Wednesday, June 25, 2014

Noyade en eau douce de Ross McDonald

Ross McDonald est le digne héritier de Raymond Chandler. Auteur de polars, le romancier, né aux USA, ayant grandi au Canada puis revenu  en Californie après la guerre, a créé l'un des plus célèbres détectives privés, après Marlowe et Spade : Lew Archer. Ce dernier enquête dans ces banlieues cossues qui regorgent de secrets de famille. Noyade en eau douce (the drowning pool), écrit en 1950 est le deuxième roman mettant en scène le détective privé, ancien flic et fin psychologue.  

Dans le quartier huppé de Nopal Valley, Lew Archer est engagé par Maude Slocum, épouse et mère de famille, accusée par une lettre anonyme d'adultère. Cette dernière souhaitant protéger sa famille accepte que le détective se mêle aux invités lors d'une fête organisée par les Slocum. Mais la soirée tourne au vinaigre : la belle-mère de Maude, Mrs Slocum est retrouvée morte, son corps flottant dans la piscine.  Les soupçons se portent alors sur le fils - Mrs Slocum, veuve richissime,  hébergeait son fils, sa bru et leur petite-fille dans sa vaste propriété. Cette dernière reposait sur un important gisement de pétrole convoité par plusieurs compagnies. Lew Archer va alors devoir démêler le vrai du faux et mettre à nu tous les secrets de famille. 

Je n'avais pas lu de polar datant des années 50 depuis fort longtemps (exception faite des enquêtes du commissaire Maigret de Simenon) et j'avoue avoir eu une période d'adaptation les premières vingt pages.

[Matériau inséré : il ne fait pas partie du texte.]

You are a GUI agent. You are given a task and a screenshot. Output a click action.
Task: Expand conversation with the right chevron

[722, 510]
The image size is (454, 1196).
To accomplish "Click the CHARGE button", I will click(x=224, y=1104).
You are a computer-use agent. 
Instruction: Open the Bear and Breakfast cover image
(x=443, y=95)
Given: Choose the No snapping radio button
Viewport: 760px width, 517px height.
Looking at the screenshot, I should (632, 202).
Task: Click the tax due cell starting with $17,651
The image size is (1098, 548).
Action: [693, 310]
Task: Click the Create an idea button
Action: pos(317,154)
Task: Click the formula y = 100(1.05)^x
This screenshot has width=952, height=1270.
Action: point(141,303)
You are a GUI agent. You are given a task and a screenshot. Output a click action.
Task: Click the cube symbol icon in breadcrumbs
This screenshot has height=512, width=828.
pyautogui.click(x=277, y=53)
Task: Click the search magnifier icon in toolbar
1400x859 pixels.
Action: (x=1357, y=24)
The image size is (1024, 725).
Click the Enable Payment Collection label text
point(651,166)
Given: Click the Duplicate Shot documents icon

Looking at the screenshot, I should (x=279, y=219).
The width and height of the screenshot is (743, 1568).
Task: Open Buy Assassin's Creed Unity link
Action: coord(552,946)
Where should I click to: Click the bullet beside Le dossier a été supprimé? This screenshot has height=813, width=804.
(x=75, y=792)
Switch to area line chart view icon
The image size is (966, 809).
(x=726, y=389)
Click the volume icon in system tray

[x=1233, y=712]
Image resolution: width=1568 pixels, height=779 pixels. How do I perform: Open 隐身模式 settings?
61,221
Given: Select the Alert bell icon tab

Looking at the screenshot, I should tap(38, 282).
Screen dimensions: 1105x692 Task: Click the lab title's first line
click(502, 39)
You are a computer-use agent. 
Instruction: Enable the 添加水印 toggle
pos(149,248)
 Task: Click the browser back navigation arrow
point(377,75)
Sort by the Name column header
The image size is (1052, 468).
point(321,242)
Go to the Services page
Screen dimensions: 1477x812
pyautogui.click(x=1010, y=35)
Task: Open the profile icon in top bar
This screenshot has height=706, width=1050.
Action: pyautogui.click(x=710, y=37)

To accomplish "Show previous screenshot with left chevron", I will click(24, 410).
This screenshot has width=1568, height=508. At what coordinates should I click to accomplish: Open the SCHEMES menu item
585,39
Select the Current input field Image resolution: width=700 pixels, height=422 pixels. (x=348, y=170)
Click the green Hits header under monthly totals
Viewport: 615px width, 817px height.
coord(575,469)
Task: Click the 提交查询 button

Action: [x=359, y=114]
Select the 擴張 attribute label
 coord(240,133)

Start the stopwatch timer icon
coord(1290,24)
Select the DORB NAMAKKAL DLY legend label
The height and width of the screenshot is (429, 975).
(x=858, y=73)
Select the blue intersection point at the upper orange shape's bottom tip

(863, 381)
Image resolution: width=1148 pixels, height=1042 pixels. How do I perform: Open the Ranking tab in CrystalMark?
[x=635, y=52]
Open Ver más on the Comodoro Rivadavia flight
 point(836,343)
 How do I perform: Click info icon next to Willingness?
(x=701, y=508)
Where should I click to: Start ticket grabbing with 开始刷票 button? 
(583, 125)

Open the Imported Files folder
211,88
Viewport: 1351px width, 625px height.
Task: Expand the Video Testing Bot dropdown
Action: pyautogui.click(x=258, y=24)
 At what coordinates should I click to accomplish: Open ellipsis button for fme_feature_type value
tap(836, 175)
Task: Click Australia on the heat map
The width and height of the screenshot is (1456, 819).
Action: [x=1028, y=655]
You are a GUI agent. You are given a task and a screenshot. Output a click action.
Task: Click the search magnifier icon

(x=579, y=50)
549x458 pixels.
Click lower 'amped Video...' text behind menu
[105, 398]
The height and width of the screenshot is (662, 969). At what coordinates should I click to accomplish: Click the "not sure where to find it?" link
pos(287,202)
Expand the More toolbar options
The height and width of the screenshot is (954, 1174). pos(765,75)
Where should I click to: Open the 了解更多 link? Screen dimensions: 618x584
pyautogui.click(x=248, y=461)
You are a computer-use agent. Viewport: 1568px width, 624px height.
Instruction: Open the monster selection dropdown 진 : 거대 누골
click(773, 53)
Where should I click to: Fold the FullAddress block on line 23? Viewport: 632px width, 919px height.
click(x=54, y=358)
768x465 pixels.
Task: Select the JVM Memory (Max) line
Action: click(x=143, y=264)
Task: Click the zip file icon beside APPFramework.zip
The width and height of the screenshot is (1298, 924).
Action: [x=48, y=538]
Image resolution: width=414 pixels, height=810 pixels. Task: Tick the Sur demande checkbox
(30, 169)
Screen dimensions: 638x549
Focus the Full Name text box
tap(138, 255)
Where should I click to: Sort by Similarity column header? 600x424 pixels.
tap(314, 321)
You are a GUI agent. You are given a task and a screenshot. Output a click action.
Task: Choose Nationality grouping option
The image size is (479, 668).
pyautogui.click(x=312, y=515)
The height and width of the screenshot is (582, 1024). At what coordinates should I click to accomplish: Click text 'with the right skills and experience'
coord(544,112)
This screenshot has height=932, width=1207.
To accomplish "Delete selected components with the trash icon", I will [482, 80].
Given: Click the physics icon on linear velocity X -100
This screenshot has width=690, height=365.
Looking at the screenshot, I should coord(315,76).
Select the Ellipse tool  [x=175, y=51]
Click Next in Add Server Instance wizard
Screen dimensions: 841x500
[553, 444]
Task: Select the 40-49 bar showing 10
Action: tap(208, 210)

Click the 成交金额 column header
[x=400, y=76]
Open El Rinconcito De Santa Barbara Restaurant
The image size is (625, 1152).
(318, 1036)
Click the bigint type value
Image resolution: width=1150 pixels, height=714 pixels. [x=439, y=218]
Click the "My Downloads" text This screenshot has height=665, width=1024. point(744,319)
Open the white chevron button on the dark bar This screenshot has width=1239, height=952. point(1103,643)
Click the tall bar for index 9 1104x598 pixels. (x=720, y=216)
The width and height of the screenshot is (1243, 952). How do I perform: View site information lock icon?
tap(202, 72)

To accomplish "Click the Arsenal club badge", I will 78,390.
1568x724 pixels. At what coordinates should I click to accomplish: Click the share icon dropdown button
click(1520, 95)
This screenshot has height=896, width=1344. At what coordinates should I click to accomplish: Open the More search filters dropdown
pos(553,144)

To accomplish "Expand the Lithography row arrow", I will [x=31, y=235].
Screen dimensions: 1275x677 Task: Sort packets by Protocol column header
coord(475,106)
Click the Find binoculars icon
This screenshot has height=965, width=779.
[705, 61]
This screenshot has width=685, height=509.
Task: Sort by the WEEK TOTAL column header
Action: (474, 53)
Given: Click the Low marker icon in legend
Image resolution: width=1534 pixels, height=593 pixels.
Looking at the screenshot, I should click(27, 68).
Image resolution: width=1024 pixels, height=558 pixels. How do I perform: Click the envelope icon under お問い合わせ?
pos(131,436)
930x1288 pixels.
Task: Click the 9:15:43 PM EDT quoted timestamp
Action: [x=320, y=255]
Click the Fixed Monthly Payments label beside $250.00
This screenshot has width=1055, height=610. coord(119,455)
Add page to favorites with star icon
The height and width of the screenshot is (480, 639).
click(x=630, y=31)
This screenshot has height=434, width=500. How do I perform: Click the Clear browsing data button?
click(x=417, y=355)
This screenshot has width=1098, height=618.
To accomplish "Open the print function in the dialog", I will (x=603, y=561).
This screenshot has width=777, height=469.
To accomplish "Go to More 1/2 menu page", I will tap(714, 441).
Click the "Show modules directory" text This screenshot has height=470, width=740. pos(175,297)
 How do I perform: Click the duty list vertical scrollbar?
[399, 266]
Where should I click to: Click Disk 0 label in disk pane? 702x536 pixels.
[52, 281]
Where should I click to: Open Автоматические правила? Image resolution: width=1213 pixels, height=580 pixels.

Me voilà transportée dans le polar hollywoodien. dans la plus pure tradition. Ici le détective privé connait tous les truands, part en guerre contre les flics ripoux, croise des femmes de petite ou grande vertu, toutes plus belles séduisantes les unes que les autres. Le rêve hollywoodien s'est écrasé dans cette ville côtière, détruite par les exploitations de pétrole. Ici, tout n'est que faux semblant. 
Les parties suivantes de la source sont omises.